Considering these limitations, 3D printed bones offer a much better solution to surgical training. These replicas could save a lot of money and be much more accessible for hospitals and medical programs without compromising the quality needed for realistic practice.

“Four generations of synthetic femur models have been developed for biomechanical testing and sold commercially since 1987,” explained Weinschenk. However, they have had limitations, including cost and delivery time. He said the 3D printing technique he and his colleagues created solves those problems. “We think this is novel and can gain wide use and acceptance because anyone with a cheap 3D printer can download the file, print the specimen, and do their own studies in an inexpensive way without delay.”

Robert Weinschenk, M.D. (left) and Richard Samade, M.D., Ph.D. (right). Image courtesy of UT Southwestern.

Meanwhile, Samada notes that using a 3D printer to create biomechanically realistic models removes a major barrier to research and opens the door to clinical applications: “For example, a surgeon could print bones with patient-specific pathologies and use those models to develop personalized treatment protocols. It’s a major step forward in engineering surgical solutions for patients with difficult bone pathologies, with a focus on preservation of limb and function.”

With patients now living longer, surgeons emphasize the need to develop lasting, innovative treatments. This study sets the stage for future work, with plans to expand 3D design protocols to cover a wider range of bones.

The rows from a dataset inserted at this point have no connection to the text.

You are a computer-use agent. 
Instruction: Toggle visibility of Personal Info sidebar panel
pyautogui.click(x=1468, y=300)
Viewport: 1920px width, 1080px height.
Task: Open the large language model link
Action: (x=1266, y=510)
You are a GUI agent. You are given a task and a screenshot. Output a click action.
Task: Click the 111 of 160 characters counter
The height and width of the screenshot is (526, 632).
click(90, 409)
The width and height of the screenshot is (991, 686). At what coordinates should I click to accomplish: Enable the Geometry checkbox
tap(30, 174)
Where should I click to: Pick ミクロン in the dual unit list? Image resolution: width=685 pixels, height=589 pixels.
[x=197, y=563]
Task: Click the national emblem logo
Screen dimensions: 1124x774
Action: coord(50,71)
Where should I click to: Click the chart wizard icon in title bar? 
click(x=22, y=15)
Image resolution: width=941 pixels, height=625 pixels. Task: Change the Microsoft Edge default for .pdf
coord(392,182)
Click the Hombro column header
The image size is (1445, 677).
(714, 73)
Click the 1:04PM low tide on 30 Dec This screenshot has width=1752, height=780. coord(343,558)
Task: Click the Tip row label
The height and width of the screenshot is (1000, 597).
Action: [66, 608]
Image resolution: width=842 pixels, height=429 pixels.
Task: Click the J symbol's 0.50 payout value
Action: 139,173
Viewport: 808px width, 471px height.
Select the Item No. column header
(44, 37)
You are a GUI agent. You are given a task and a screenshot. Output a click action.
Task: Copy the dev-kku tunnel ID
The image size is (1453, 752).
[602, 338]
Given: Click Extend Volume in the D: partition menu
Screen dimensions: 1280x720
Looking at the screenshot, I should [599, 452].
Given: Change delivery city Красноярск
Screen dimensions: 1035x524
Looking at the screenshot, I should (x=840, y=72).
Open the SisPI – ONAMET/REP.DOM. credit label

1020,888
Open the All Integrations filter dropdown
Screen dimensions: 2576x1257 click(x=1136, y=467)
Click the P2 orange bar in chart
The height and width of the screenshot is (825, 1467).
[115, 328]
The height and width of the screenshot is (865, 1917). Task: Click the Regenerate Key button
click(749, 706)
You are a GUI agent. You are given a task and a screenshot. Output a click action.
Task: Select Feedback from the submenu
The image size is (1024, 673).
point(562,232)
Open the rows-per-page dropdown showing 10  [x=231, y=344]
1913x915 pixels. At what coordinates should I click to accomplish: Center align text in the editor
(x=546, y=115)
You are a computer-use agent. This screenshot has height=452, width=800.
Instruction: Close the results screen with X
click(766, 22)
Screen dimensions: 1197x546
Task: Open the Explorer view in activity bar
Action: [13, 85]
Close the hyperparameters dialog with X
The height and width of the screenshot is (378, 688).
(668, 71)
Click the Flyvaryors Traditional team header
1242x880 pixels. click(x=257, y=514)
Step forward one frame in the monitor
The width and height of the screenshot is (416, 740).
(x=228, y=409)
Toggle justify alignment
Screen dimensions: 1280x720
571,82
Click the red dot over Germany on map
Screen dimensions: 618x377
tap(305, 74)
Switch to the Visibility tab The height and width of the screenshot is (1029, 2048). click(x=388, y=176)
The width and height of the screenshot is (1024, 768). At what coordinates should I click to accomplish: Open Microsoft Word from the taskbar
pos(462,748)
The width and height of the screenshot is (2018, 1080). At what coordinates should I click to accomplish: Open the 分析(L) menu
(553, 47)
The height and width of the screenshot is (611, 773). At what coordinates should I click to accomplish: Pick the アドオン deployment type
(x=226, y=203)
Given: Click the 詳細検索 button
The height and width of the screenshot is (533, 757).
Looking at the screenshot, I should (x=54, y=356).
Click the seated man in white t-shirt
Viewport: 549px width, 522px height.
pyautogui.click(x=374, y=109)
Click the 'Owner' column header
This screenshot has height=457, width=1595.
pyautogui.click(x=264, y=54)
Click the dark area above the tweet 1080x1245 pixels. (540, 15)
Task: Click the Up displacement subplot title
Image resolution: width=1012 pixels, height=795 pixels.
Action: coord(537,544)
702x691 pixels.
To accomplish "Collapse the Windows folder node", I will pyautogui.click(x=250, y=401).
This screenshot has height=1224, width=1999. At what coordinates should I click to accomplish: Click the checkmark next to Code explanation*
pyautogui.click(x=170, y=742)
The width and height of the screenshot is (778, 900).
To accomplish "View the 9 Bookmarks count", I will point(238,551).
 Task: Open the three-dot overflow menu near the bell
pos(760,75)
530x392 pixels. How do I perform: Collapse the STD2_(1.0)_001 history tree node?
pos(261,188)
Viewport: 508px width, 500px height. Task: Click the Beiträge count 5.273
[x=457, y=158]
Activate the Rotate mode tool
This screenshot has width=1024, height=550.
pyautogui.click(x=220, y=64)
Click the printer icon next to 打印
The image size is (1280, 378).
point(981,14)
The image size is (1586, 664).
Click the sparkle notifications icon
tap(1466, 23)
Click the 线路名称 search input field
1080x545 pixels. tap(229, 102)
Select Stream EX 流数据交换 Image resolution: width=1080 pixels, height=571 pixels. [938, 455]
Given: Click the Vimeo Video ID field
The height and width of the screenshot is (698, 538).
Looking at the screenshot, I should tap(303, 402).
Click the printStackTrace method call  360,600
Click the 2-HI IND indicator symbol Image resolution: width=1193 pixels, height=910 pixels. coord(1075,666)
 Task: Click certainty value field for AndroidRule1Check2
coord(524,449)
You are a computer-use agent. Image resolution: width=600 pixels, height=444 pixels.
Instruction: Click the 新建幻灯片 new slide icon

Looking ahead, the team envisions these models playing a role beyond surgical preparation. They could be used to simulate various medical scenarios, from testing new implant designs to evaluating treatments for bone diseases. For instance, printing models with tumors could allow doctors to test therapies and predict outcomes in a controlled environment, making treatments safer and more effective.

Also, the polylactic acid material used in the 3D printed femur has potential for bone repair. As a biodegradable polymer, it may be a cheaper, more sustainable alternative to titanium and other metals currently used in orthopedic implants. Li says that one day, these types of custom implants could be printed for individual patients, offering a better fit and reducing the chance of complications.